===== TASK MATERIAL =====

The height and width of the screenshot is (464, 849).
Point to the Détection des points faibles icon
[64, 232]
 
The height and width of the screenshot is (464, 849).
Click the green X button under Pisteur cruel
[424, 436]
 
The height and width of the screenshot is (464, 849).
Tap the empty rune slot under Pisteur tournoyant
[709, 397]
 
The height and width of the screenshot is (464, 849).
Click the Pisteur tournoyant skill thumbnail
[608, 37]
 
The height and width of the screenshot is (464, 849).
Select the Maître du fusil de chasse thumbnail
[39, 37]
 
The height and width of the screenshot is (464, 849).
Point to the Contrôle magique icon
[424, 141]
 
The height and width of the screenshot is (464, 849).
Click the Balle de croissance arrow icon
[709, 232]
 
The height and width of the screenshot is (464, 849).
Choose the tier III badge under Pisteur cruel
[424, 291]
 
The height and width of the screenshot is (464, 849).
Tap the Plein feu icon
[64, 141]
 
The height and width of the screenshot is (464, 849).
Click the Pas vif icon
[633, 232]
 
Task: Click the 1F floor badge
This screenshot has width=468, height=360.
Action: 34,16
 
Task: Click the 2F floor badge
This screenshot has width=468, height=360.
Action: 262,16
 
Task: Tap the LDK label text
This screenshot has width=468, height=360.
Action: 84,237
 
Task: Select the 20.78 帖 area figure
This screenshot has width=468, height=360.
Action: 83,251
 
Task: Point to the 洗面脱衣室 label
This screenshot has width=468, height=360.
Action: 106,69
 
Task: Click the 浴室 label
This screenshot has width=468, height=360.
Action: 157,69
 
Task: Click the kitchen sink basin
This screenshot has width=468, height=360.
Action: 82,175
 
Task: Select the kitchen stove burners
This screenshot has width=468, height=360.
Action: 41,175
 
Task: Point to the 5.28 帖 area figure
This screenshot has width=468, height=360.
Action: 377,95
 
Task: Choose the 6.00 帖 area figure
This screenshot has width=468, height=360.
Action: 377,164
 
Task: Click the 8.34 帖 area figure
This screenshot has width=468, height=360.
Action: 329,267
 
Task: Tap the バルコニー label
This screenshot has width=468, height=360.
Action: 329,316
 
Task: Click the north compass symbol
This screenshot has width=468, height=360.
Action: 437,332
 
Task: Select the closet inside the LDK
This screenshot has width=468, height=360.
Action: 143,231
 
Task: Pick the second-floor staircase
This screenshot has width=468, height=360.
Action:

=====

→ **SHORT TASK**
Reproduce every line of the data above without changing a single character.

→ **OUTPUT FOR THIS EXERCISE**
The height and width of the screenshot is (464, 849).
Point to the Détection des points faibles icon
[64, 232]
 
The height and width of the screenshot is (464, 849).
Click the green X button under Pisteur cruel
[424, 436]
 
The height and width of the screenshot is (464, 849).
Tap the empty rune slot under Pisteur tournoyant
[709, 397]
 
The height and width of the screenshot is (464, 849).
Click the Pisteur tournoyant skill thumbnail
[608, 37]
 
The height and width of the screenshot is (464, 849).
Select the Maître du fusil de chasse thumbnail
[39, 37]
 
The height and width of the screenshot is (464, 849).
Point to the Contrôle magique icon
[424, 141]
 
The height and width of the screenshot is (464, 849).
Click the Balle de croissance arrow icon
[709, 232]
 
The height and width of the screenshot is (464, 849).
Choose the tier III badge under Pisteur cruel
[424, 291]
 
The height and width of the screenshot is (464, 849).
Tap the Plein feu icon
[64, 141]
 
The height and width of the screenshot is (464, 849).
Click the Pas vif icon
[633, 232]
 
Task: Click the 1F floor badge
This screenshot has width=468, height=360.
Action: 34,16
 
Task: Click the 2F floor badge
This screenshot has width=468, height=360.
Action: 262,16
 
Task: Tap the LDK label text
This screenshot has width=468, height=360.
Action: 84,237
 
Task: Select the 20.78 帖 area figure
This screenshot has width=468, height=360.
Action: 83,251
 
Task: Point to the 洗面脱衣室 label
This screenshot has width=468, height=360.
Action: 106,69
 
Task: Click the 浴室 label
This screenshot has width=468, height=360.
Action: 157,69
 
Task: Click the kitchen sink basin
This screenshot has width=468, height=360.
Action: 82,175
 
Task: Select the kitchen stove burners
This screenshot has width=468, height=360.
Action: 41,175
 
Task: Point to the 5.28 帖 area figure
This screenshot has width=468, height=360.
Action: 377,95
 
Task: Choose the 6.00 帖 area figure
This screenshot has width=468, height=360.
Action: 377,164
 
Task: Click the 8.34 帖 area figure
This screenshot has width=468, height=360.
Action: 329,267
 
Task: Tap the バルコニー label
This screenshot has width=468, height=360.
Action: 329,316
 
Task: Click the north compass symbol
This screenshot has width=468, height=360.
Action: 437,332
 
Task: Select the closet inside the LDK
This screenshot has width=468, height=360.
Action: 143,231
 
Task: Pick the second-floor staircase
This screenshot has width=468, height=360.
Action:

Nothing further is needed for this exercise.